» Written instruction:
Extract the stretch of material from the line containing "Screenshot is 740x1015." through the end of the material, repeating those lines unchanged.

» Supplied records:
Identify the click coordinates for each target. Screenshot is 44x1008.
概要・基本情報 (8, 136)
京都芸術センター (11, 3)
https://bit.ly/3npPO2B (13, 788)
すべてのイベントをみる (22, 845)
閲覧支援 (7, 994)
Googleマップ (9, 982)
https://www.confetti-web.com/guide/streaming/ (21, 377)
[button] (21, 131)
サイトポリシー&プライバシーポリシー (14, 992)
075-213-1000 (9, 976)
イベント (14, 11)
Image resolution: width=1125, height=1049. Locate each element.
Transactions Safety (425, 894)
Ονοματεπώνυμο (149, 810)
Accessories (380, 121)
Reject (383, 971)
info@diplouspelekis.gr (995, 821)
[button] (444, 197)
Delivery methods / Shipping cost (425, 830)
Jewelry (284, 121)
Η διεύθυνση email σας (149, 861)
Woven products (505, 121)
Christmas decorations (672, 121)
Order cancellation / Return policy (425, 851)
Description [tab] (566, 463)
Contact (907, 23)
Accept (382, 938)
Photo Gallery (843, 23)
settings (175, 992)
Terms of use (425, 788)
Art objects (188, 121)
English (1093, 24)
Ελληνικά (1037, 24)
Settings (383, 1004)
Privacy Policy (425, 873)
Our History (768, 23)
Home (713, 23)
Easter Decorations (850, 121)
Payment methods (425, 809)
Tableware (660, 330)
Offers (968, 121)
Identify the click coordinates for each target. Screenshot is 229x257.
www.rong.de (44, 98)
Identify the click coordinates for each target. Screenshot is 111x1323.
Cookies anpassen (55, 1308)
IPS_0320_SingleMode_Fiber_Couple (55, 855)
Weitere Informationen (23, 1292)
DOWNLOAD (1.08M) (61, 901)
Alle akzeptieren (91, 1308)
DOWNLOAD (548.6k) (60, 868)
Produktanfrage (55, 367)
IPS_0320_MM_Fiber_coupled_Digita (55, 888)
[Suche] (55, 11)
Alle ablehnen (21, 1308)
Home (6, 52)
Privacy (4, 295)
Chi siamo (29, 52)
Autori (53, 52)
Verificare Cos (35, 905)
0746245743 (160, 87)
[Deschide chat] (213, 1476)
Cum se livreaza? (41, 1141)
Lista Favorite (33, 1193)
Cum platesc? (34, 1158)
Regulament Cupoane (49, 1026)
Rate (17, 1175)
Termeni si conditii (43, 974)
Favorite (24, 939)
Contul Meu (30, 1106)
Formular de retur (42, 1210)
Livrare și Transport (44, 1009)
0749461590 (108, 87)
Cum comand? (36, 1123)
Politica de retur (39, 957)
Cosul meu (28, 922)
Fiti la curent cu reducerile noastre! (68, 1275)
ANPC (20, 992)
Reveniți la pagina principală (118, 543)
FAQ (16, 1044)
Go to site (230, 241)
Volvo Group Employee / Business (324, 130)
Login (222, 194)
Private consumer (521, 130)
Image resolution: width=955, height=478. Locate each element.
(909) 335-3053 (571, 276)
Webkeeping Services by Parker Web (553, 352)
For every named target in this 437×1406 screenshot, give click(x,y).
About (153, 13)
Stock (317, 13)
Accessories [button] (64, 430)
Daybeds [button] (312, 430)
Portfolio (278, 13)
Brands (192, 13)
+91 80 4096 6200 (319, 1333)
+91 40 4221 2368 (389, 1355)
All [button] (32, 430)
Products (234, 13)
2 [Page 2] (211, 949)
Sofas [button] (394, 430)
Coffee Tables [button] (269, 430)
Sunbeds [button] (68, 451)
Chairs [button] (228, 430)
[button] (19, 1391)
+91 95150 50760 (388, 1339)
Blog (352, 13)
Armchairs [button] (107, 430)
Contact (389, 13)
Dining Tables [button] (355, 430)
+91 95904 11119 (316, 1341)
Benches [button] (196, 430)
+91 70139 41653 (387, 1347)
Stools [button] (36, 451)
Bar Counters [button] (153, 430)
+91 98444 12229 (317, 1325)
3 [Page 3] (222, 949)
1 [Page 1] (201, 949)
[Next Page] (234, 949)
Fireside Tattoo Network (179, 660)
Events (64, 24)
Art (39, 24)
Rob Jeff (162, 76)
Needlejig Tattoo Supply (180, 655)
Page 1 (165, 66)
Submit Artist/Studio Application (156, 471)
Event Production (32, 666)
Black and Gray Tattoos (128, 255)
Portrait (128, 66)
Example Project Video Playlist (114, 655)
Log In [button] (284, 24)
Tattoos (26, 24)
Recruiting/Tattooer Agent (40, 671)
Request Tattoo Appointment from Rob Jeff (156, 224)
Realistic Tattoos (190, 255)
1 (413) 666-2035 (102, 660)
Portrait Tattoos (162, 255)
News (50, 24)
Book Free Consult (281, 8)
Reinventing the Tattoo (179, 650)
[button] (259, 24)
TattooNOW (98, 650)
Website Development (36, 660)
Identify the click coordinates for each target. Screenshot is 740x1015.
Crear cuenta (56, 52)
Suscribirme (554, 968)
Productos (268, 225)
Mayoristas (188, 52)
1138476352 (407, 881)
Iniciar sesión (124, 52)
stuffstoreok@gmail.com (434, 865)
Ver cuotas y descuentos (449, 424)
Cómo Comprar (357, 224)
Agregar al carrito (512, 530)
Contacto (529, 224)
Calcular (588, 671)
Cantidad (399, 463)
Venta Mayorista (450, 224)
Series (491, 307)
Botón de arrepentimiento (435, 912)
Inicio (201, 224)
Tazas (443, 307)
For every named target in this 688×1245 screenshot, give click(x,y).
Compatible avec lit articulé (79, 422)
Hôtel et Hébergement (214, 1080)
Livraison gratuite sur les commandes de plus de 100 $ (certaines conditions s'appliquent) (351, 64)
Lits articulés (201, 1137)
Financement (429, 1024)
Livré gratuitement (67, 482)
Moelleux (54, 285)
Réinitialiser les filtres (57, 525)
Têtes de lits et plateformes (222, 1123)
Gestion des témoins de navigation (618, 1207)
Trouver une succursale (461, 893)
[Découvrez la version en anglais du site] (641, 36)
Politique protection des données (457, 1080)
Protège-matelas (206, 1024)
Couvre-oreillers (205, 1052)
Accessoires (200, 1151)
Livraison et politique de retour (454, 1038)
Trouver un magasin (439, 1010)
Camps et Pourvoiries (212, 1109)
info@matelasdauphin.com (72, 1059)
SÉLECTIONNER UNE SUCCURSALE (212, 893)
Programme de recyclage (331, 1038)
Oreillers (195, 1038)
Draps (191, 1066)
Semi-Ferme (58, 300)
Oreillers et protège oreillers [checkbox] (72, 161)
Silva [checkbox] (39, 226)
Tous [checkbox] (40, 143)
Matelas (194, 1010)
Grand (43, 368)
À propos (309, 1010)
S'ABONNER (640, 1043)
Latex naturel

» Result:
Identify the click coordinates for each target. Screenshot is 740x1015.
Crear cuenta (56, 52)
Suscribirme (554, 968)
Productos (268, 225)
Mayoristas (188, 52)
1138476352 (407, 881)
Iniciar sesión (124, 52)
stuffstoreok@gmail.com (434, 865)
Ver cuotas y descuentos (449, 424)
Cómo Comprar (357, 224)
Agregar al carrito (512, 530)
Contacto (529, 224)
Calcular (588, 671)
Cantidad (399, 463)
Venta Mayorista (450, 224)
Series (491, 307)
Botón de arrepentimiento (435, 912)
Inicio (201, 224)
Tazas (443, 307)
For every named target in this 688×1245 screenshot, give click(x,y).
Compatible avec lit articulé (79, 422)
Hôtel et Hébergement (214, 1080)
Livraison gratuite sur les commandes de plus de 100 $ (certaines conditions s'appliquent) (351, 64)
Lits articulés (201, 1137)
Financement (429, 1024)
Livré gratuitement (67, 482)
Moelleux (54, 285)
Réinitialiser les filtres (57, 525)
Têtes de lits et plateformes (222, 1123)
Gestion des témoins de navigation (618, 1207)
Trouver une succursale (461, 893)
[Découvrez la version en anglais du site] (641, 36)
Politique protection des données (457, 1080)
Protège-matelas (206, 1024)
Couvre-oreillers (205, 1052)
Accessoires (200, 1151)
Livraison et politique de retour (454, 1038)
Trouver un magasin (439, 1010)
Camps et Pourvoiries (212, 1109)
info@matelasdauphin.com (72, 1059)
SÉLECTIONNER UNE SUCCURSALE (212, 893)
Programme de recyclage (331, 1038)
Oreillers (195, 1038)
Draps (191, 1066)
Semi-Ferme (58, 300)
Oreillers et protège oreillers [checkbox] (72, 161)
Silva [checkbox] (39, 226)
Tous [checkbox] (40, 143)
Matelas (194, 1010)
Grand (43, 368)
À propos (309, 1010)
S'ABONNER (640, 1043)
Latex naturel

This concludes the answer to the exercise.